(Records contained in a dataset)
###

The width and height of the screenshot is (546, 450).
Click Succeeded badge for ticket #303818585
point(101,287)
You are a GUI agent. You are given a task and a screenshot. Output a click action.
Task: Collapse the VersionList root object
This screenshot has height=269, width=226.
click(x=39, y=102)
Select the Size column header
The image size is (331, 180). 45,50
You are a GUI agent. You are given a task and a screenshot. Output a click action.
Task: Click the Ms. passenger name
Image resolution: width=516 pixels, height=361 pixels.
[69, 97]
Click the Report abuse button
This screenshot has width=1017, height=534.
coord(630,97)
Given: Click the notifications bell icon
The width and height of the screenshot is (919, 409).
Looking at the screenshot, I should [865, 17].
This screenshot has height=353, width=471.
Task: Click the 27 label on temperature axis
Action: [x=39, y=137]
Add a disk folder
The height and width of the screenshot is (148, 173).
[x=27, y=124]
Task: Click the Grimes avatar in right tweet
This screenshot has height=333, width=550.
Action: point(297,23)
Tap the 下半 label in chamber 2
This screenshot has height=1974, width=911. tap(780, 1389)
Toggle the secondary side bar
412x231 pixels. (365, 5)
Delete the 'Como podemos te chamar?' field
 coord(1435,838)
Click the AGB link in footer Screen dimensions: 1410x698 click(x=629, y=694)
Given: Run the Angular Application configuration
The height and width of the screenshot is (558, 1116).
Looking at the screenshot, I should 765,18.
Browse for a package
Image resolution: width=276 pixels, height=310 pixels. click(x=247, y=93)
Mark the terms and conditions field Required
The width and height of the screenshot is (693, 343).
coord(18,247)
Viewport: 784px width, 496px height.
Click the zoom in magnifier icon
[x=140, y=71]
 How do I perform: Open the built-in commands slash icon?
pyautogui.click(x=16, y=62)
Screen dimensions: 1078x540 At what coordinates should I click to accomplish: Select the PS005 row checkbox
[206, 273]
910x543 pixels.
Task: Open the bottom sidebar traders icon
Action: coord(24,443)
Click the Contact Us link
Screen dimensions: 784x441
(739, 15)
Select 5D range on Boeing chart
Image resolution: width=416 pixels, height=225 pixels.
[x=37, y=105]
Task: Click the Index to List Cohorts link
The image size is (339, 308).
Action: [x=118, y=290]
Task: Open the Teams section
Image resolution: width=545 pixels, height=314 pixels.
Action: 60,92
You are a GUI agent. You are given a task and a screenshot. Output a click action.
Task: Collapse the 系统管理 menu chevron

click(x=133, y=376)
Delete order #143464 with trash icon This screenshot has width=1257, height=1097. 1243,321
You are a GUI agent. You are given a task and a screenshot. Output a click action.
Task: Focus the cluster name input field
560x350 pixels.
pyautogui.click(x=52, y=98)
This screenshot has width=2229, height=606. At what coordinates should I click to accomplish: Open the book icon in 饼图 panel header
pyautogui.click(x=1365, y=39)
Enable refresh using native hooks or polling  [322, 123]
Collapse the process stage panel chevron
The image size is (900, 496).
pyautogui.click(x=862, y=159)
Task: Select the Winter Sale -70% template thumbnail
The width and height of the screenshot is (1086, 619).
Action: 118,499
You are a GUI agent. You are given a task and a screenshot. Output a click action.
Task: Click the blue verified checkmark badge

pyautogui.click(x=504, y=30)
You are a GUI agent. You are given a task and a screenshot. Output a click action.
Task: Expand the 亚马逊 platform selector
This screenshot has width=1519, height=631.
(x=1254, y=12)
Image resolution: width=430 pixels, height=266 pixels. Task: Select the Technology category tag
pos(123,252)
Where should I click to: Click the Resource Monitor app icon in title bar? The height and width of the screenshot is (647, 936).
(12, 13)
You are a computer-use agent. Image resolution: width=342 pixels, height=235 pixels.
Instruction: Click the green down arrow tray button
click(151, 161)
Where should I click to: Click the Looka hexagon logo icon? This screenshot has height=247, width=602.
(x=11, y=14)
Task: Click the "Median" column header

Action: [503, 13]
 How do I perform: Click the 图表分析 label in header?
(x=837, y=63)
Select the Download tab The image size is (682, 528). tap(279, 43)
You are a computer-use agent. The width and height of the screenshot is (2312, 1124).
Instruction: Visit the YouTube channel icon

###

**Task to carry out:** The answer should hold only the lines from the start of the records above through the line containing "Task: Collapse the VersionList root object", each set down exactly.

**Solution to this problem:**
The width and height of the screenshot is (546, 450).
Click Succeeded badge for ticket #303818585
point(101,287)
You are a GUI agent. You are given a task and a screenshot. Output a click action.
Task: Collapse the VersionList root object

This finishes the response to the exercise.